## Short problem
Reproduce the passage from the heavy freezing spray watch text word for word, starting at "Weather warnings and" and ending at "afternoon through Sunday evening.".

## Source extract
A Heavy Freezing Spray Watch is issued by the National Weather Service of the United States when there is an increased risk of a heavy spray event that meets the necessary criteria, but the occurrence, timing, and/or location are still uncertain, though the area where it may happen is predicted.  A watch will be issued when forecasters expect freezing water droplets to be able to start icing and accumulate on sea vessels or near-sea vehicles at rates of 2 cm per hour or greater.  This accumulation must be caused by an "appropriate combination of cold water, wind, sub-freezing air temperature, and vessel movement."

See also
 Severe weather terminology (United States)

References

External links
 National Weather Service

Weather warnings and advisories

Example:

GALE WARNING REMAINS IN EFFECT FROM 1 AM SATURDAY TO 7 AM EST
SUNDAY...
...HEAVY FREEZING SPRAY WATCH IN EFFECT FROM SATURDAY AFTERNOON
THROUGH SUNDAY EVENING...

The National Weather Service in Northern Indiana has issued a
Heavy Freezing Spray Watch, which is in effect from Saturday
afternoon through Sunday evening.

 WINDS...South 20 to 30 knots with gusts to 35-knot gales early
  Saturday. Winds veer west to 30 knots by midday Saturday with
  gusts up to 40-knot gales continuing through early Sunday
  morning.

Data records
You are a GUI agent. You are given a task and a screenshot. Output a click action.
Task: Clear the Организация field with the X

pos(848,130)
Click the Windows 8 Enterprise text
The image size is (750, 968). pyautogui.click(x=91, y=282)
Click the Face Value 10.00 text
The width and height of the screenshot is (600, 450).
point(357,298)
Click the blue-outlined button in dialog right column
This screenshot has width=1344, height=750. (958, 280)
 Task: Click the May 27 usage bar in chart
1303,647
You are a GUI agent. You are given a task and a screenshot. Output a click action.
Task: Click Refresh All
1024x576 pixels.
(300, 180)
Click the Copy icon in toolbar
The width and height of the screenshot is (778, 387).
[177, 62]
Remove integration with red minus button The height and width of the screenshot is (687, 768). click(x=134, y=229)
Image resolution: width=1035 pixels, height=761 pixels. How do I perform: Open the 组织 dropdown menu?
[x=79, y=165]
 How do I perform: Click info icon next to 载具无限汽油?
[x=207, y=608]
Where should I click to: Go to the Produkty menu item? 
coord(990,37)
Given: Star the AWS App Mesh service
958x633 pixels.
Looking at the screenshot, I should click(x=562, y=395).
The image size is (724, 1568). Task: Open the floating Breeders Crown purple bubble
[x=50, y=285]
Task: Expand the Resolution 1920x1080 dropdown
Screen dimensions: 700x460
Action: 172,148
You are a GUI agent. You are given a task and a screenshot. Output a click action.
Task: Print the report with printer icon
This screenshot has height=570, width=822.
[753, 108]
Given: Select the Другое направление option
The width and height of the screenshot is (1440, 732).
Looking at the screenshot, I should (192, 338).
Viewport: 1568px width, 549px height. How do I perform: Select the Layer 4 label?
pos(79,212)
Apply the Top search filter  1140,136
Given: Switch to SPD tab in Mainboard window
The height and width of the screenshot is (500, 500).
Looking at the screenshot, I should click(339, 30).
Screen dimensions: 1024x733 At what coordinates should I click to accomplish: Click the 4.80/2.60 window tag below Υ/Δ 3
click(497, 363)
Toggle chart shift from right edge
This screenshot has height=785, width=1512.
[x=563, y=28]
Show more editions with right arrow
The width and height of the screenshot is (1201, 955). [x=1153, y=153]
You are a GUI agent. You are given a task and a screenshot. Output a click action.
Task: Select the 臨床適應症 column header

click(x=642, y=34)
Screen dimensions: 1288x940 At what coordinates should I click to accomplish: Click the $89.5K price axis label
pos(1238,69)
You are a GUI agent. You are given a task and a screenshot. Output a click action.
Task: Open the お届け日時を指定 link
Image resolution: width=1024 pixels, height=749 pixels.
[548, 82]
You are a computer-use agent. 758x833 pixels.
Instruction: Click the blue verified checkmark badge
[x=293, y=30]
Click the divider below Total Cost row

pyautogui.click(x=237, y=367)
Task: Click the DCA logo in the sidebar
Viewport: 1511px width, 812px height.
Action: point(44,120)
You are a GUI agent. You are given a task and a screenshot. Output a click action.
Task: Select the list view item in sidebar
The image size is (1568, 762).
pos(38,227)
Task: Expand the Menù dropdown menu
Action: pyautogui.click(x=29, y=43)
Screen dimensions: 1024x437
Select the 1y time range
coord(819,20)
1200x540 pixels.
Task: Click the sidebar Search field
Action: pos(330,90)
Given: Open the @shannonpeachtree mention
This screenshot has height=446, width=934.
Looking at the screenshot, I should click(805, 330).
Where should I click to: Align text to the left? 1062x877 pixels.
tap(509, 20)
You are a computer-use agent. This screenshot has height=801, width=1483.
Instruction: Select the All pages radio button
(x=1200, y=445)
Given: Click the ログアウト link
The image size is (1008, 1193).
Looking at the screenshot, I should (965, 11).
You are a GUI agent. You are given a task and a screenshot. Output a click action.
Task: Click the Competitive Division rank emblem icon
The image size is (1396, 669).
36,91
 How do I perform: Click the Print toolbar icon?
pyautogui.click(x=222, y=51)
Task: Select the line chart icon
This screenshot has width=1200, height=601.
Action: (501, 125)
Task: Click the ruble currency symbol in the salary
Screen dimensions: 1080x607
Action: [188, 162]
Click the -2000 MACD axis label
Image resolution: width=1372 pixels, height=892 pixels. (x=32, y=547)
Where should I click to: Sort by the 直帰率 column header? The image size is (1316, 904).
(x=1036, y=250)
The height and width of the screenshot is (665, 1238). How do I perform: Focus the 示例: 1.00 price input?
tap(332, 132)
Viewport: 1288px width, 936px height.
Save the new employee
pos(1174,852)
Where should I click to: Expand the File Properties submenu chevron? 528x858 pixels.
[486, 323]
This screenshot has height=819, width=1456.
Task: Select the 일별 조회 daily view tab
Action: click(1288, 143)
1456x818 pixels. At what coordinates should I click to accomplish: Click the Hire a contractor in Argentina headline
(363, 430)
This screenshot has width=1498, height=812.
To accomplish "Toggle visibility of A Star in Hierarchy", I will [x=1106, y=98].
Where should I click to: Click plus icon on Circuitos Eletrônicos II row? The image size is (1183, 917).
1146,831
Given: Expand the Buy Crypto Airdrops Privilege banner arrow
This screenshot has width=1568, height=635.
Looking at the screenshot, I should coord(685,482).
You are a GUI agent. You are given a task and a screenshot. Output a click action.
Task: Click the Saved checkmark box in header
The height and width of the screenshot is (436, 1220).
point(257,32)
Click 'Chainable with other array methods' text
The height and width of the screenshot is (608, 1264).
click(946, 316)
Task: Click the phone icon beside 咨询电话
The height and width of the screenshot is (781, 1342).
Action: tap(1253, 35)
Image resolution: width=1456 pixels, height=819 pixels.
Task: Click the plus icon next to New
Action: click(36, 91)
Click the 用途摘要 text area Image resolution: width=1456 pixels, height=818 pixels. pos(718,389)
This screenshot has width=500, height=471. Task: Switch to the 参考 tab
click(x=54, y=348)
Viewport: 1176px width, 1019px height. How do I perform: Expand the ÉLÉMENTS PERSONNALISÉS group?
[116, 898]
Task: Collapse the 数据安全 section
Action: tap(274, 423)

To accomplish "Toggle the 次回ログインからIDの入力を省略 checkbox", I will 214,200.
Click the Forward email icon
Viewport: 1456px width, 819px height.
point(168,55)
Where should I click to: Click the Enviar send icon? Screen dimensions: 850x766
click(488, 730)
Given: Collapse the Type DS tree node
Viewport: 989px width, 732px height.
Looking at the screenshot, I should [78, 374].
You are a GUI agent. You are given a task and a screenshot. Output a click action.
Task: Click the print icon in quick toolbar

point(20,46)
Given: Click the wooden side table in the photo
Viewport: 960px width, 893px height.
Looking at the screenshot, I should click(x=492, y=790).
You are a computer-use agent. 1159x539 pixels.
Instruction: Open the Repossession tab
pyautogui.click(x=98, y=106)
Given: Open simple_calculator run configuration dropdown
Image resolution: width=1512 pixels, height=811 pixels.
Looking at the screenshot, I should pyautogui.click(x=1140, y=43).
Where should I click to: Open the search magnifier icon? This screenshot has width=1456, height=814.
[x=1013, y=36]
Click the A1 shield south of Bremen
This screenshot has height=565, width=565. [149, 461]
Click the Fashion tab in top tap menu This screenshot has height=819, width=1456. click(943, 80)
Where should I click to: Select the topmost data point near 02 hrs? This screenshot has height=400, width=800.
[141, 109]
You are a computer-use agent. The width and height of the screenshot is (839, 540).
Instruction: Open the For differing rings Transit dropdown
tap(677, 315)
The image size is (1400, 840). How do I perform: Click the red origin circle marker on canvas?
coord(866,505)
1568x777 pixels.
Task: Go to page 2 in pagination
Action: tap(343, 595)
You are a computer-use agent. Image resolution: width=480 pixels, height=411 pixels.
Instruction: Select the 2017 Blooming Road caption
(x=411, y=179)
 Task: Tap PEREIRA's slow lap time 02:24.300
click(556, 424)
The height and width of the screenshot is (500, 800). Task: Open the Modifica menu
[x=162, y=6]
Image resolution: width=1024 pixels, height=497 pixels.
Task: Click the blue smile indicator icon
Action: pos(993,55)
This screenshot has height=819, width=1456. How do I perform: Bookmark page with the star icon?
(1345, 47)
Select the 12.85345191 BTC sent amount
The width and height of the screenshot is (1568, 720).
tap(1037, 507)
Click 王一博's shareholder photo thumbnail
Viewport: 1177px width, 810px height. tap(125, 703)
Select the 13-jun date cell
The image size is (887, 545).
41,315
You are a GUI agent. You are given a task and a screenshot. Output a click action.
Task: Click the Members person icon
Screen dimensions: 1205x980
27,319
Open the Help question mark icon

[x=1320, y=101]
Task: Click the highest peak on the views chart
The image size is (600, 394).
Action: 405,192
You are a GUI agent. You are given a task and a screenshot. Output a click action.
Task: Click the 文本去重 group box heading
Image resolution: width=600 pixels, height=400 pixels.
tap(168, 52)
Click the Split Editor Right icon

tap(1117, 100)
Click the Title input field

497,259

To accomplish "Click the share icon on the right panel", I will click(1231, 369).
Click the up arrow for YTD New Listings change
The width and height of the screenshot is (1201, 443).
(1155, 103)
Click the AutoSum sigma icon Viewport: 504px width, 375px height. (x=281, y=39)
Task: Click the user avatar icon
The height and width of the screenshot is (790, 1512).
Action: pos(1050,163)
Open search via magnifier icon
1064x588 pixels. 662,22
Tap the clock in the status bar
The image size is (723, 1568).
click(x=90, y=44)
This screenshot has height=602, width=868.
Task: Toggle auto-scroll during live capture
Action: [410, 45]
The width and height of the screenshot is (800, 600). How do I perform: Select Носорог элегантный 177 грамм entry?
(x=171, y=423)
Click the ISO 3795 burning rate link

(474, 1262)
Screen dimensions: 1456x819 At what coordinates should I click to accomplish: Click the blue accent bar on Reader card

## The answer
Weather warnings and advisories

Example:

GALE WARNING REMAINS IN EFFECT FROM 1 AM SATURDAY TO 7 AM EST
SUNDAY...
...HEAVY FREEZING SPRAY WATCH IN EFFECT FROM SATURDAY AFTERNOON
THROUGH SUNDAY EVENING...

The National Weather Service in Northern Indiana has issued a
Heavy Freezing Spray Watch, which is in effect from Saturday
afternoon through Sunday evening.